## Instructions to follow
From the rows below, pull out every line that contains the string "accomplish" and copy each one in full.

======== Exercise data

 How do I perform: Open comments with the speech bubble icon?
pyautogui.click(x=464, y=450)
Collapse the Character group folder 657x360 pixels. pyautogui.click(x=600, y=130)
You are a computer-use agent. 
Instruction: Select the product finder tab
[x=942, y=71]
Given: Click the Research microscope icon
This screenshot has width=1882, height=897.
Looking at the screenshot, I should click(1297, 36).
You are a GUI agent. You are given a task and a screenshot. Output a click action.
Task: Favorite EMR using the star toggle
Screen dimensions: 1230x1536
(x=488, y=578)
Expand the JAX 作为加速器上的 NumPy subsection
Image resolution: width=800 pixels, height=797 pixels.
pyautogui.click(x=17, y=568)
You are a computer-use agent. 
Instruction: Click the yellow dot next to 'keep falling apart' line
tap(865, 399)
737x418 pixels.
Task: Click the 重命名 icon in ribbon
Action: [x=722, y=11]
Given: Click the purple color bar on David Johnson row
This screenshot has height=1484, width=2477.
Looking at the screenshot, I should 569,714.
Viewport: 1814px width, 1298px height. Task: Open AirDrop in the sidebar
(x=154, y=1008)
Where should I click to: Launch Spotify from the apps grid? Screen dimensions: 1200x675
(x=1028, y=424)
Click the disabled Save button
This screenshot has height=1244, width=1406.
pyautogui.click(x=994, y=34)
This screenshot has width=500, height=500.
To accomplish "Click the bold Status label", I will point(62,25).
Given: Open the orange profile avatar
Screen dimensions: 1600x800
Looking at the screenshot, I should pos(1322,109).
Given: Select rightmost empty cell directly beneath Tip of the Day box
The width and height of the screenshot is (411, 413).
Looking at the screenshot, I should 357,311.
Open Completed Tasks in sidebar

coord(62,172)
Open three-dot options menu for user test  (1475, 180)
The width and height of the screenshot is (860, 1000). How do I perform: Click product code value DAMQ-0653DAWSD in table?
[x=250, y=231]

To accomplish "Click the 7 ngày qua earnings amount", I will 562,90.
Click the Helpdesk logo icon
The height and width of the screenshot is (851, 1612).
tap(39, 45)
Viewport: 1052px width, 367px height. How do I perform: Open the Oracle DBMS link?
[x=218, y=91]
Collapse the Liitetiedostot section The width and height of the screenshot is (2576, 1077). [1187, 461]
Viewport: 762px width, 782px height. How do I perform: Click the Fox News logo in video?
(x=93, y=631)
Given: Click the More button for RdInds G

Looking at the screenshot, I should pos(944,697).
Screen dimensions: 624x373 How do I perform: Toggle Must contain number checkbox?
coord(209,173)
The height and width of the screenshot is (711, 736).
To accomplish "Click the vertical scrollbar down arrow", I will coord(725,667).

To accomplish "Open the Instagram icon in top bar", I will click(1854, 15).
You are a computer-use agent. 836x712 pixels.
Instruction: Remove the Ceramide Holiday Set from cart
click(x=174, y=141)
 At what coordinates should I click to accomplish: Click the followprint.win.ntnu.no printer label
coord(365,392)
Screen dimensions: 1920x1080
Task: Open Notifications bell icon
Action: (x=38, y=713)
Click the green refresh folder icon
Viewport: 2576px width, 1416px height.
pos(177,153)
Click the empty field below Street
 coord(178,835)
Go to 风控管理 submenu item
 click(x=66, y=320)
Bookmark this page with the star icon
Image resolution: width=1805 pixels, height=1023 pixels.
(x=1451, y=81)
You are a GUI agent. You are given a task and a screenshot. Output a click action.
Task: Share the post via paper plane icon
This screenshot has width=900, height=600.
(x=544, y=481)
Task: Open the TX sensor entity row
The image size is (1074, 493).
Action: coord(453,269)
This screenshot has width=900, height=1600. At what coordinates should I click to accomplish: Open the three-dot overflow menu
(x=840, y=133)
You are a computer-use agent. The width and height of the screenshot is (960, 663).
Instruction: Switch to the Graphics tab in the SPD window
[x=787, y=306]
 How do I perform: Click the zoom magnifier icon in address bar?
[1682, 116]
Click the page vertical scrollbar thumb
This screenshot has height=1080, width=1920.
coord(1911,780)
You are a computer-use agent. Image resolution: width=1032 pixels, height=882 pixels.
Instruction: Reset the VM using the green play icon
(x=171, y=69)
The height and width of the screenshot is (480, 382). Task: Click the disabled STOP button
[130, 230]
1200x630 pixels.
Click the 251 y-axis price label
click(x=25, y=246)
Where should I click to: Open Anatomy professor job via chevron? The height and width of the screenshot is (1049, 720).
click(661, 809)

================

## Worked solution
To accomplish "Click the bold Status label", I will point(62,25).
To accomplish "Click the 7 ngày qua earnings amount", I will 562,90.
To accomplish "Click the vertical scrollbar down arrow", I will coord(725,667).
To accomplish "Open the Instagram icon in top bar", I will click(1854, 15).
 At what coordinates should I click to accomplish: Click the followprint.win.ntnu.no printer label
This screenshot has width=900, height=1600. At what coordinates should I click to accomplish: Open the three-dot overflow menu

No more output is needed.